▶ [EXTRACTED MATERIAL]:
--- START ---
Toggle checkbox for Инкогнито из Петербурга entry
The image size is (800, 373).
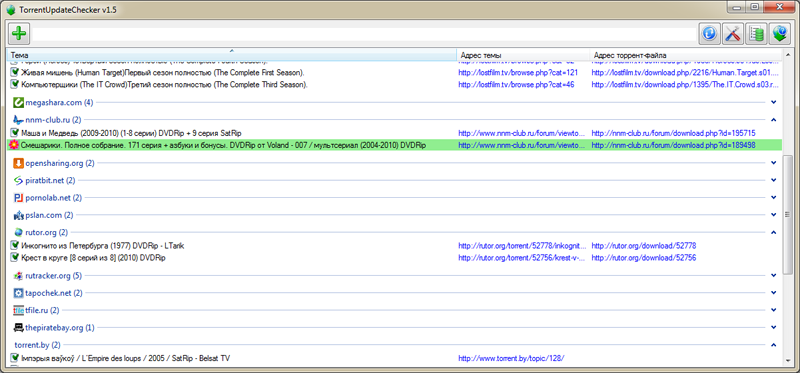[14, 245]
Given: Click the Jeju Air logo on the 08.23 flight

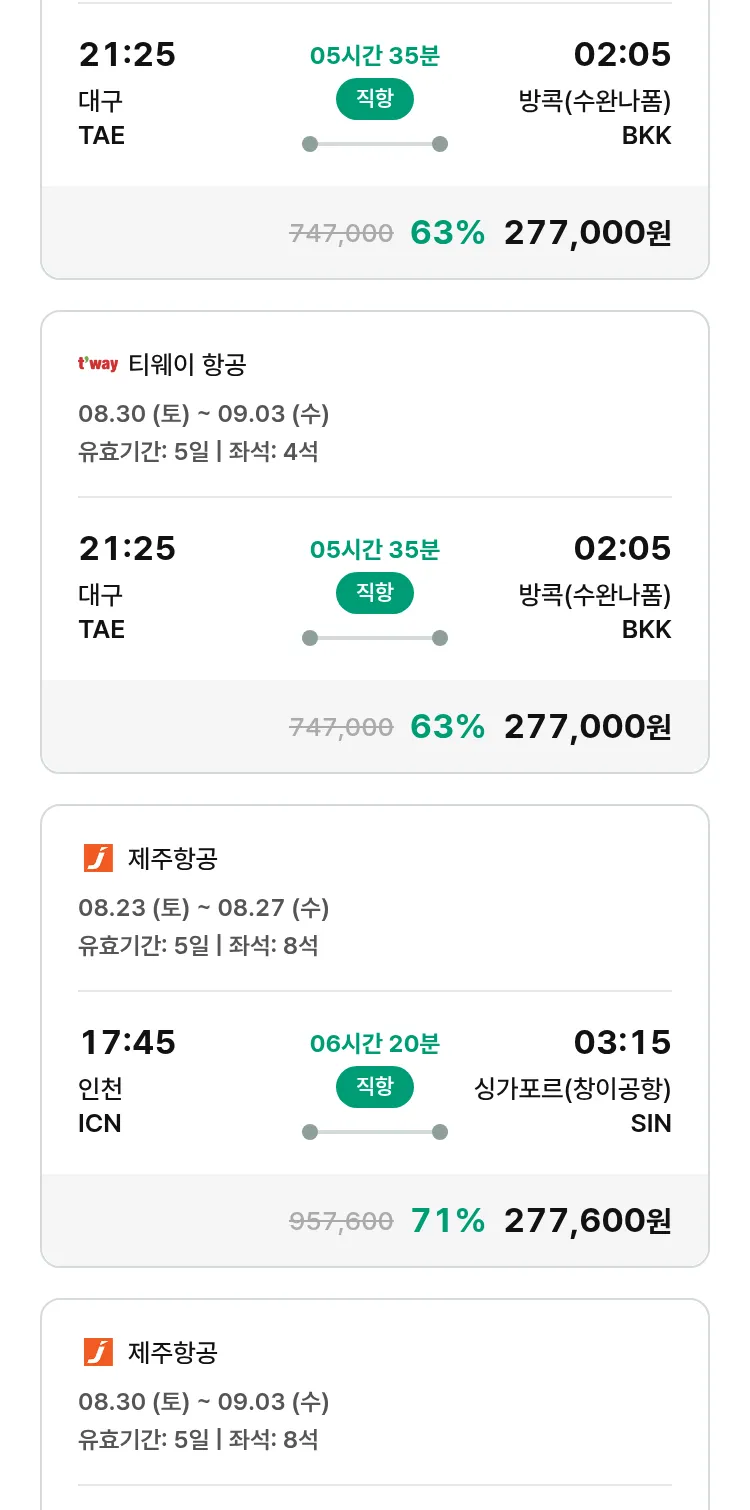Looking at the screenshot, I should point(98,858).
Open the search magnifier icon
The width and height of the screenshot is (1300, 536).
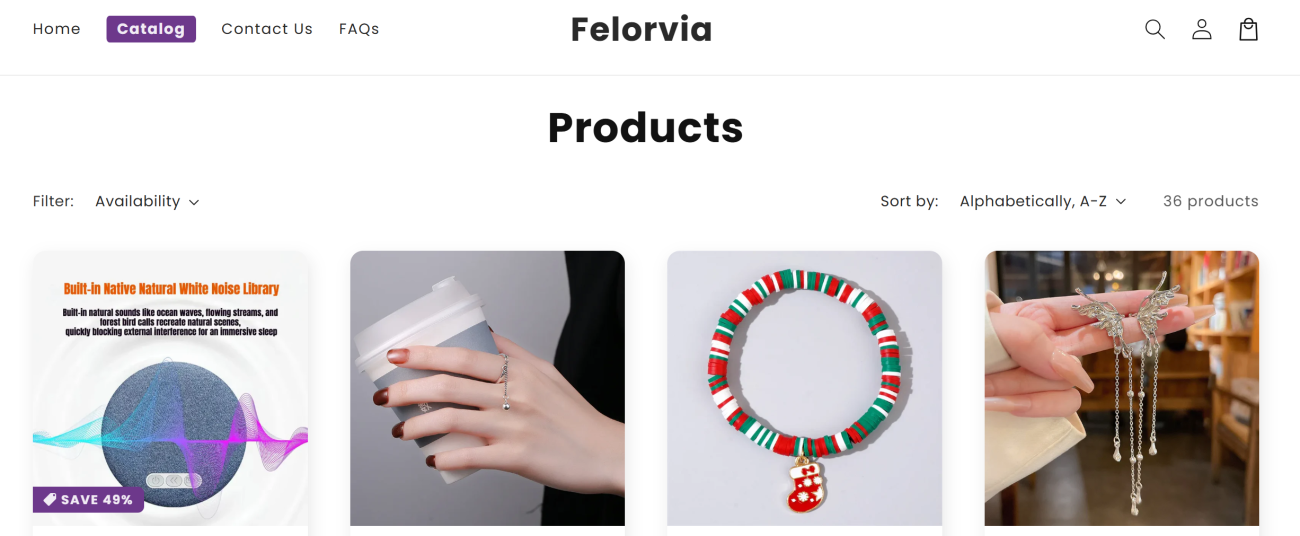tap(1155, 29)
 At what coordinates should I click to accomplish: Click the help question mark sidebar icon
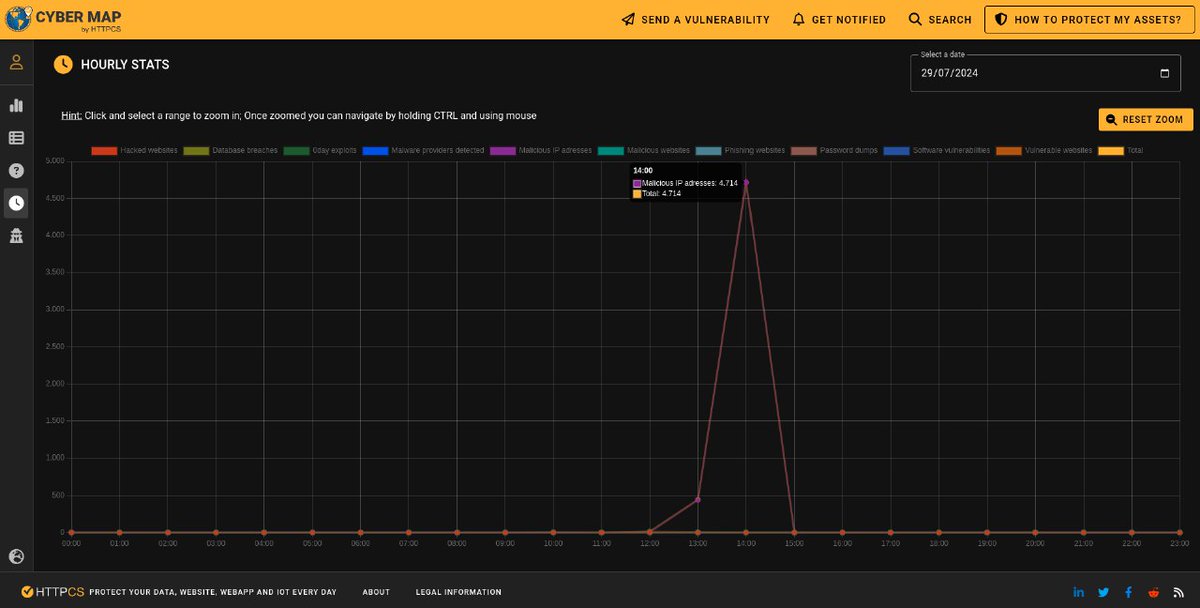pyautogui.click(x=16, y=170)
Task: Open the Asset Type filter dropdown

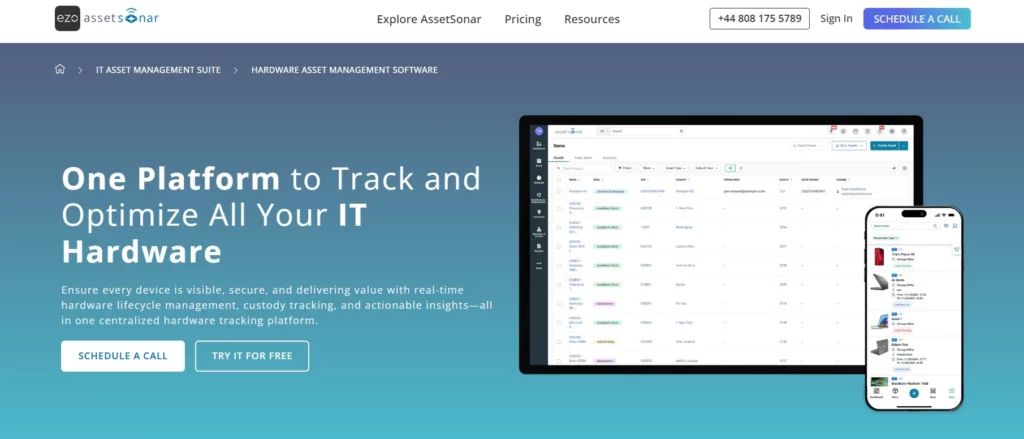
--- END ---
Filter the data above down to lines with the word "Open", and copy them.

Open the search magnifier icon
Task: Open the Asset Type filter dropdown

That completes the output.